ENTRIES PROVIDED:
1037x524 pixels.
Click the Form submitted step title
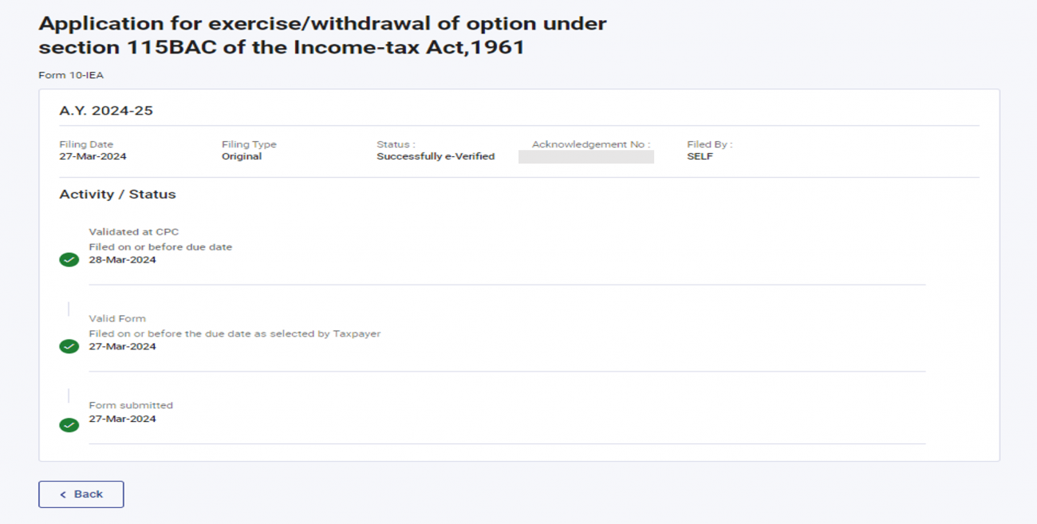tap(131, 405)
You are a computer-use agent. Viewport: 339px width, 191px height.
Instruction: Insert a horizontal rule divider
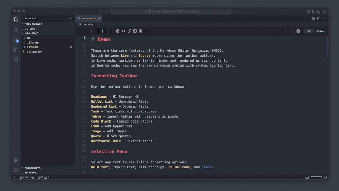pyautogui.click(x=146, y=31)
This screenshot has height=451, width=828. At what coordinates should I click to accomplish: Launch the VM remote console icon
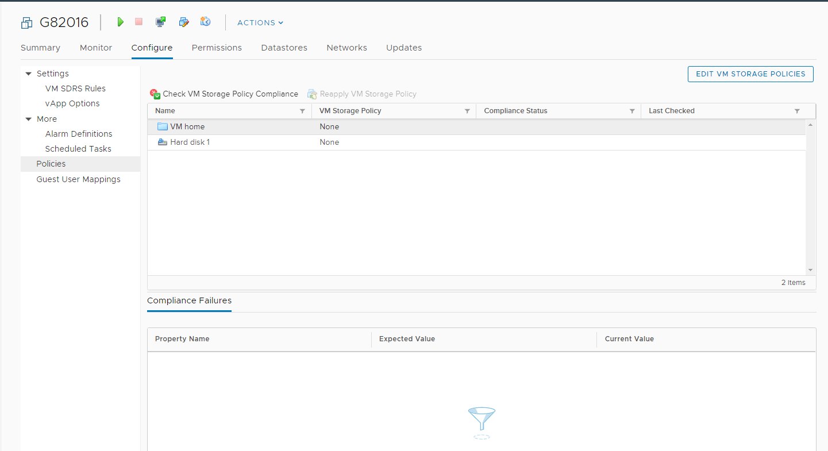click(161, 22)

YOUR TASK:
Recast the items above as a Markdown table with a Row column for the row number and a Line column for each line of text, skipping blank lines and leaving out the pictures.

EXERCISE RESULT:
| Row | Line |
|---|---|
| 1 | 1037x524 pixels. |
| 2 | Click the Form submitted step title |
| 3 | tap(131, 405) |
| 4 | You are a computer-use agent. Viewport: 339px width, 191px height. |
| 5 | Instruction: Insert a horizontal rule divider |
| 6 | pyautogui.click(x=146, y=31) |
| 7 | This screenshot has height=451, width=828. At what coordinates should I click to accomplish: Launch the VM remote console icon |
| 8 | click(161, 22) |